Choi was born in Seoul during the regime of Park Chung-hee, the U.S.-backed military dictator who ruled South Korea from 1961 to 1979. As a child, she writes, she was raised to “think of race as nation and of nation as race, hence race=nation.” The narrative that Korean people were unified by race, culture and nationality was used originally to inspire resistance to the brutal Japanese occupation of Korea from 1910 to 1945. But by the time Choi was born, that narrative had been complicated by the bifurcation of Korean national identity and
subsequent American military involvement in Korea.

“Anyone in ‘those white pajama things,’ traditional pants, which the majority of Koreans wore back then, was seen as a gook [by Americans],” Choi writes. “Our race, our national identity, even our clothing became racialized and geopoliticized within the global class war.” Americans may have viewed the Korean War as yet another front in the struggle against communism, but for Koreans, Choi suggests, the war was experienced as a kind of psychic break, the scissoring apart of shared identity and the destruction of their national ideal. Only a few years before they were encouraged to imagine themselves as one. Now they were unified only by their shared strangeness to yet another occupying military force.

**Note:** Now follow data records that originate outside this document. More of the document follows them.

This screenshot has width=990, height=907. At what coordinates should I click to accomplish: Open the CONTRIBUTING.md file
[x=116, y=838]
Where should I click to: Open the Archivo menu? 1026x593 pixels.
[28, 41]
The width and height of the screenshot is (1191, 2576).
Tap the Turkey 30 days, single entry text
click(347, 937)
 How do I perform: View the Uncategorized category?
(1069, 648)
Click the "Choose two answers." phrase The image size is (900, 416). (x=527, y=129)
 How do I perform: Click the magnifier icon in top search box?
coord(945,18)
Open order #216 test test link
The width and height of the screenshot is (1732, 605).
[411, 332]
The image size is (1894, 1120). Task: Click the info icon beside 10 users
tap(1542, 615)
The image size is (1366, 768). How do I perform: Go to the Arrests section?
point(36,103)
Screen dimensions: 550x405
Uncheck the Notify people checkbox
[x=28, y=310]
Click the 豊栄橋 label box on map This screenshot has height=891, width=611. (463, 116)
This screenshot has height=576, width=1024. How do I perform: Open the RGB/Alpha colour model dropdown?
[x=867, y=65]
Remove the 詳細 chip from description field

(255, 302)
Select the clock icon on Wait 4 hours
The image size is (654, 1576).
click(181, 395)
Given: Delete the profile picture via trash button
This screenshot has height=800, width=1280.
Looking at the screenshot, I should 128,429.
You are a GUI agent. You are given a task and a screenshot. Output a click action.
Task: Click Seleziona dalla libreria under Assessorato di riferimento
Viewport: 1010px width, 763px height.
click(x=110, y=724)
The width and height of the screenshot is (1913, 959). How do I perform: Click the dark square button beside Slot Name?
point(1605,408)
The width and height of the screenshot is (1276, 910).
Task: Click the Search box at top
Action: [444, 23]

The pain that Choi feels as a result of this strange break in unity is palpable in writing that is, on its face, playful, even jocular. In “A Little Menu,” she presents a list of food items before wondering whether the South Korean General Chae Pyong-dok, nicknamed “Fatty” by Americans, supped on wieners and canned fruit or radish soup and pan-fried Spam with kimchi. The question of national allegiance and identity is implied. References to “Shitty Kitty,” a nickname for the USS Kitty Hawk naval
supercarrier, appear in a sequence of poems, including one that culminates in a giant “ME-OW.” The final section of the book is an opera libretto that features as its main character the Camera Elmar, her father’s preferred brand of camera.

Despite this inclination toward play, Choi’s anger, outrage and heartbreak are unmistakable. One senses that she feels betrayed—not only by Americans but by the failure of the project of Korean national unity to be realized. The Korean War may have been “hardly” fought and is now “hardly” remembered. But the psychic and political consequences endure.